Автор
schwalbemanХочу продолжить тему, начатую
здесь и
здесь.
Как поступать человеку, изловившему золотую рыбку? Есть три варианта, по большому счету.
Можно попросить корыто взамен разбитого. И богатство, и социальный статус. В определенных пределах, которые будут четко очерчены ниже. Можно попросить простых и понятных благ – так и поступает мещанин. Слово "мещанство" употреблено не в исконном смысле слова, а в современном, в котором оно может сочетаться и с дворянством, и даже с духовенством ("не хочу быть простою мещанкой"... да нет же, хочешь, хочешь). Требование позолоченного корыта у могущественной, говорящей человеческим языком рыбки – реакция, недостойная высокого звания человека и отвратительная, хотя и естественная. Именно поэтому такое поведение и не наказывается пославшими Рыбку нездешними искусительными силами. Напротив, все желания старухи немедленно исполняются. Кстати, ни у кого нет сомнения в том, что дарительница корыт явилась именно искушать? Не запуталась же она, право слово, случайно в неводе, точно килька какая-нибудь!
читать дальше
Вариант поведения номер два. Не конвертировать сверхъестественное в естественное, наслаждаться им самим по себе. Удивление, восхищение, благоговение, страх от непосредственного соприкосновения с настоящим чудом столь велики, что у сколько-нибудь развитой личности о корыте и новой избе не заходит и речи. Человек уходит с морского берега, зная, что иное существует ("он рыбачил тридцать лет и три года, и не слыхивал, чтоб рыба говорила"). Это знание, от которого глупая старуха заслонилась корытом, стоит не только избы, но и, как минимум, столбового дворянства. Насчет царской короны не уверен: монархи тоже зачастую соприкасаются с запредельным, хотя и несколько по-другому. Поведение старика аттестует его духовно зрелым – это не может понравится невидимым хозяевам рыбки. Они терпят старика, но ничем его и не вознаграждают. Рыбак не оправдал их надежд.

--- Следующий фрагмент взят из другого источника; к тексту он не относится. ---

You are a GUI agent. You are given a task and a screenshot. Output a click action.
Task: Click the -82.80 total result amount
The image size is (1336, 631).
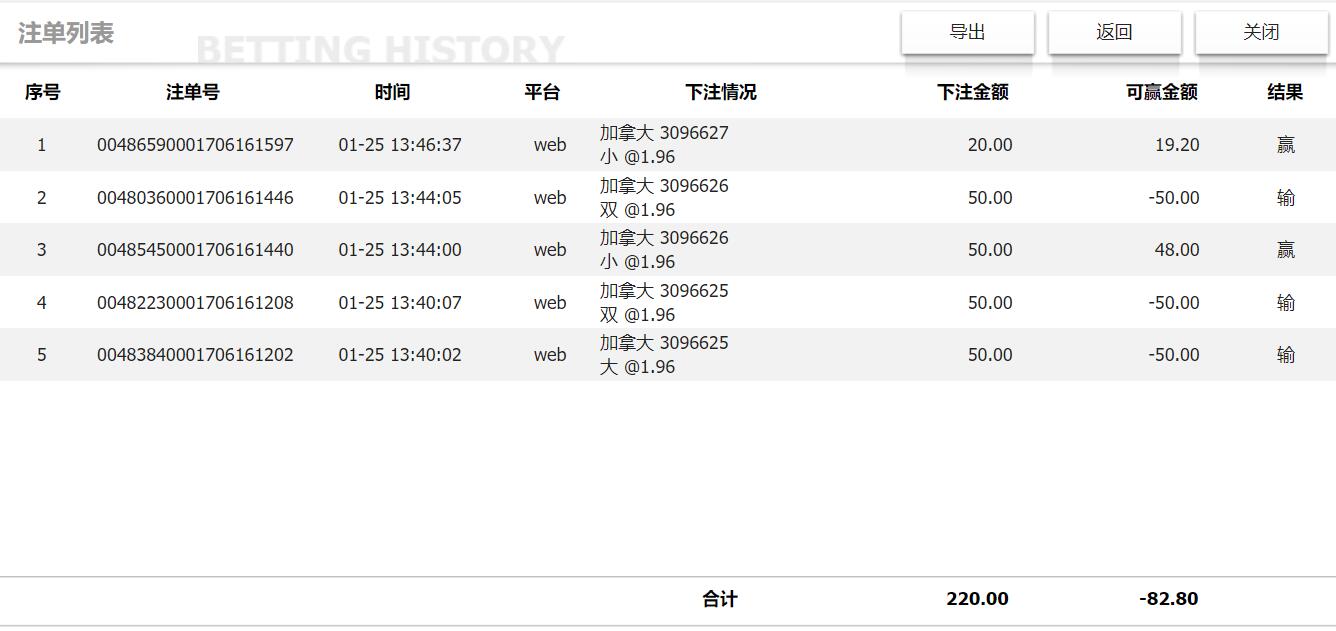point(1168,599)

Есть, наконец, третий путь, состоящий в том, чтобы увидеть в в сверхъестественном ином несправедливо отнятое своё. Не благоговеть перед неожиданно явленным чудом, а заявить на него права. Вспомнить предначальное состояние то ли самого себя, то ли человека вообще, когда до чуда можно было дотянуться рукой, когда оно было "везде, везде". Не выходит вспомнить – значит придумать. Выдумывание, говорят, тоже разновидность воспоминания. Тогда-то и звучит страшное:
Не хочу быть вольною царицей,
Хочу быть владычицей морскою,
Чтобы жить мне в Окияне-море,
Чтобы служила мне рыбка золотая
И была б у меня на посылках
Это уже не новое корыто, это запрос на изменение антропологического статуса. Чудо из инструмента удовлетворения потребностей само становится потребностью. Мы не знаем, как удалось старухе пройти непростой пусть от примитивных страстей до желания объять необъятное. Подозреваю, что не последнюю роль сыграла царская корона, оптические возможности которой не стоит недооценивать. У нас есть лишь косвенное свидетельство этого прогресса: мы замечаем изменения в поведении Рыбки, прозревающей в алчности старухи единственную форму скопидомства, не одобряемую искусителем. Чем больше хочет ненасытная баба от мира, чем дальше ее желания простираются за пределы простых мещанских радостей, тем мрачнее становится синее море, тем неизбежнее фиаско искусителя. Духи, решившие поддразнить человека Чудом, идут на попятный, испугавшись властно протянутой руки.
И мстят, страшно мстят, искажая события и перевирая предания. Ибо нет никаких сомнений в том, что пушкинская (и гриммовская) сказка записана со слов именно Рыбки, а не ее оставшихся у разбитого корыта марионеток.